Connection management
The model crate owns database connections. bakery_model3 uses a OnceLock<SurrealDB> pattern for
global access, with a DSN-based connection function:
#![allow(unused)]
fn main() {
pub async fn connect_surrealdb() -> Result<()> {
let dsn = std::env::var("SURREALDB_URL")
.unwrap_or_else(|_| "cbor://root:root@localhost:8000/bakery/v2".into());
let client = SurrealConnection::dsn(&dsn)?
.connect().await?;
set_surrealdb(SurrealDB::new(client))
}
}
Consumers call connect_surrealdb() once at startup, then use Client::surreal_table(surrealdb())
anywhere.
Using the model
Once the model crate exists, consumers are simple. They don’t know or care about SQL, SurrealQL, or BSON — they work with entities and tables:
#![allow(unused)]
fn main() {
// In an Axum handler
async fn list_clients() -> Json<Vec<Client>> {
let clients = Client::surreal_table(surrealdb())

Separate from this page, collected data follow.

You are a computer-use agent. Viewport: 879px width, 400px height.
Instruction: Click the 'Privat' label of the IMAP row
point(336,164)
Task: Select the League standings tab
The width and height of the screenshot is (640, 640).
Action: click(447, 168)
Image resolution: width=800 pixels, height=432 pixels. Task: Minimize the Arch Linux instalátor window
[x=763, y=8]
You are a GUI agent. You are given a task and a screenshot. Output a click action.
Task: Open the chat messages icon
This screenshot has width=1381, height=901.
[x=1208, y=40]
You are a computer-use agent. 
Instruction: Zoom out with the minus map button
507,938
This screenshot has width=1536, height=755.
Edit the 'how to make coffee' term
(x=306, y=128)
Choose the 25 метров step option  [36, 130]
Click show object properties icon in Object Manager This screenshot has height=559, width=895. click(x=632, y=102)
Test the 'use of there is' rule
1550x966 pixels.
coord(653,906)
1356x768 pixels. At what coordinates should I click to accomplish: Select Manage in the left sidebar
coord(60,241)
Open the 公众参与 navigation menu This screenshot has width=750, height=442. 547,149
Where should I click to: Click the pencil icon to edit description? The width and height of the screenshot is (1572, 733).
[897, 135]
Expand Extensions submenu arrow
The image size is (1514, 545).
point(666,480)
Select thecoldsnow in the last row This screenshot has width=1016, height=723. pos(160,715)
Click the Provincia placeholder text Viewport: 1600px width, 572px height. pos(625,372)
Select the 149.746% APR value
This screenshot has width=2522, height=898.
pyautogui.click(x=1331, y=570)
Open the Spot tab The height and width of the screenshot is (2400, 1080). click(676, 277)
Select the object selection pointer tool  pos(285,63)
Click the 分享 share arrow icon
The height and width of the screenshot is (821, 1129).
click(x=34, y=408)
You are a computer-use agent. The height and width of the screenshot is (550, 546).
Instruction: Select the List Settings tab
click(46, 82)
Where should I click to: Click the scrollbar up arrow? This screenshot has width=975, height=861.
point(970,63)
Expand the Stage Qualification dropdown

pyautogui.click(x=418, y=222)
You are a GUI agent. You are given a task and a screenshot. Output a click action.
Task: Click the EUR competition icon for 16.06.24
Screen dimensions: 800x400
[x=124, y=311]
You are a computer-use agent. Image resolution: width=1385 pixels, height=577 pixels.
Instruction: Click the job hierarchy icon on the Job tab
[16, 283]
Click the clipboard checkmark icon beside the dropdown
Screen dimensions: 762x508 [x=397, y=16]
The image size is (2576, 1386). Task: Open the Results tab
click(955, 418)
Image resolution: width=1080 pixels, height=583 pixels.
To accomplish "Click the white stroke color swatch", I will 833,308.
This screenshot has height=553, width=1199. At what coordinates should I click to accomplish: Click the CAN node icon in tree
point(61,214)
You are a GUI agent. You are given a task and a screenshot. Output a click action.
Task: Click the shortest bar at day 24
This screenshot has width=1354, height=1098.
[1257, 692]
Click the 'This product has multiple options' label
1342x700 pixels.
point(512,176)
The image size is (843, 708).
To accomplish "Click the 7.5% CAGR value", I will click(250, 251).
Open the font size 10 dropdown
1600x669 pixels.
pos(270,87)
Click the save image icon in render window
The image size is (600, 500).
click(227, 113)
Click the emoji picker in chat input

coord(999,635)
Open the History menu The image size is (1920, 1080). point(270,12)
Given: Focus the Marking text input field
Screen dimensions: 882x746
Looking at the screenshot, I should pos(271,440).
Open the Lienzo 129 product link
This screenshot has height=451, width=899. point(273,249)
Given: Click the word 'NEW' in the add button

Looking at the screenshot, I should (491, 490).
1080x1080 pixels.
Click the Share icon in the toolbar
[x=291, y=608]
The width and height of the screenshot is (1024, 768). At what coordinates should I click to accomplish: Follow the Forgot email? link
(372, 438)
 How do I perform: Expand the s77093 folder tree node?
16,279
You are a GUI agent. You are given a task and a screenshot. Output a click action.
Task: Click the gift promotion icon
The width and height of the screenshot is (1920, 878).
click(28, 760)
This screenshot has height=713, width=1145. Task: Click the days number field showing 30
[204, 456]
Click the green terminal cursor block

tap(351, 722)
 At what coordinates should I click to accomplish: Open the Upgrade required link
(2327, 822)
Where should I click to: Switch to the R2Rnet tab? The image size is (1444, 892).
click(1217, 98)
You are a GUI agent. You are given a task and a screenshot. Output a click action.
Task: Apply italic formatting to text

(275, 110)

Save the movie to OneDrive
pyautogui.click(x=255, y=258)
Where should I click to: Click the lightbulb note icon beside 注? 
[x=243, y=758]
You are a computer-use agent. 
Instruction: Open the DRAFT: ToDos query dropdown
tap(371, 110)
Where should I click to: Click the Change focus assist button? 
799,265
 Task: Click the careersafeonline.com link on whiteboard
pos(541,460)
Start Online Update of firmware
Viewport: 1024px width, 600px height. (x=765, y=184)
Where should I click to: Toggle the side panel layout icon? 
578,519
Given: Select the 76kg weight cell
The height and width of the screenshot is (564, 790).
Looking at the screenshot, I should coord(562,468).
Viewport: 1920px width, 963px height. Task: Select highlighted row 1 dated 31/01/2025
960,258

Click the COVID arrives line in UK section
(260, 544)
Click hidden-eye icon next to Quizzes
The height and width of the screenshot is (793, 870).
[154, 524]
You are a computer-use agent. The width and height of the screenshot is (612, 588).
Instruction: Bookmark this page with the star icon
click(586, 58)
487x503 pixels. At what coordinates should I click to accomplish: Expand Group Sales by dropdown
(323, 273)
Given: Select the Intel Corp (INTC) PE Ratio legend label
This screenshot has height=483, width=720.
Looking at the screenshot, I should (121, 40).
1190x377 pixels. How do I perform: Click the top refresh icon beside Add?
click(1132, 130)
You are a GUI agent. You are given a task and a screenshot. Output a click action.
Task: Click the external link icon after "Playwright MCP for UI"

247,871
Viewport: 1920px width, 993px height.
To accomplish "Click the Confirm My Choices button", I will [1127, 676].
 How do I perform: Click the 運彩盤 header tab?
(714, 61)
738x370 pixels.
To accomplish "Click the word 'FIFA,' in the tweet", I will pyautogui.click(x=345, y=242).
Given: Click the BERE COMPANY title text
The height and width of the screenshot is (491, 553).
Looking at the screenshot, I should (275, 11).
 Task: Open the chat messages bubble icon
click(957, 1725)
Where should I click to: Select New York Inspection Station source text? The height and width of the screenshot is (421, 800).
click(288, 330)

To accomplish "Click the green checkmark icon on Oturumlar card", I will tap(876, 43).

.with_condition(clients["is_paying_client"].eq(true));
Json(clients.list().await.unwrap().into_values().collect())
}
// In a CLI tool
let table = Client::sqlite_table(db);
println!("{} clients", table.get_count().await?);
// In a test — no database needed
let mock = MockTableSource::new()
.with_data("client", test_data).await;
let table = Table::<MockTableSource, Client>::new("client", mock);
assert_eq!(table.get_count().await?, 3);
}
The same model crate can expose table constructors for multiple persistences. Your production code uses Postgres, your CLI reads CSV exports, your tests use mocks — all sharing the same entity definitions and business rules.
Type-erased access
For truly generic code (UI grids, admin panels, config-driven tools), wrap tables with AnyTable:
#![allow(unused)]
fn main() {
let tables: Vec<AnyTable> = vec![
AnyTable::from_table(Client::surreal_table(db.clone())),
AnyTable::from_table(Product::sqlite_table(sqlite.clone())),
AnyTable::from_table(Order::csv_table(csv.clone())),
];
// Same code handles all three — different databases, same interface
for table in &tables {
println!("{}: {} records", table.table_name(), table.get_count().await?);
}
}
See also: bakery_model3/examples/cli.rs for a complete multi-source CLI built on this pattern.
The layered architecture
Putting it all together, Vantage prescribes four layers:
┌─────────────────────────────────────────────────┐
│ 4. Consumers │
│ Axum API · CLI · egui · Tauri · gRPC │
├─────────────────────────────────────────────────┤
│ 3. Business Logic │
│ Traits on Table · custom methods · rules │
├─────────────────────────────────────────────────┤
│ 2. Model Crate │
│ Entities · Table constructors · Relations │
├─────────────────────────────────────────────────┤
│ 1. Persistence │
│ SurrealDB · Postgres · SQLite · CSV · API │
└─────────────────────────────────────────────────┘
Layer 1 is implemented once per database (or use an existing Vantage crate). Layer 2 is your model
crate — entity definitions, relationships, computed fields. Layer 3 adds business-specific traits
and methods on top of Table. Layer 4 is any number of consumers that import the model and don’t
think about persistence.
The model is the only place that knows about database structure. Business logic works against
abstract Table and DataSet interfaces. Consumers work against business logic traits. Change
the database — only layer 1 and 2 change. Add a new UI — only layer 4 changes. The architecture
scales to hundreds of entities and dozens of developers without coupling.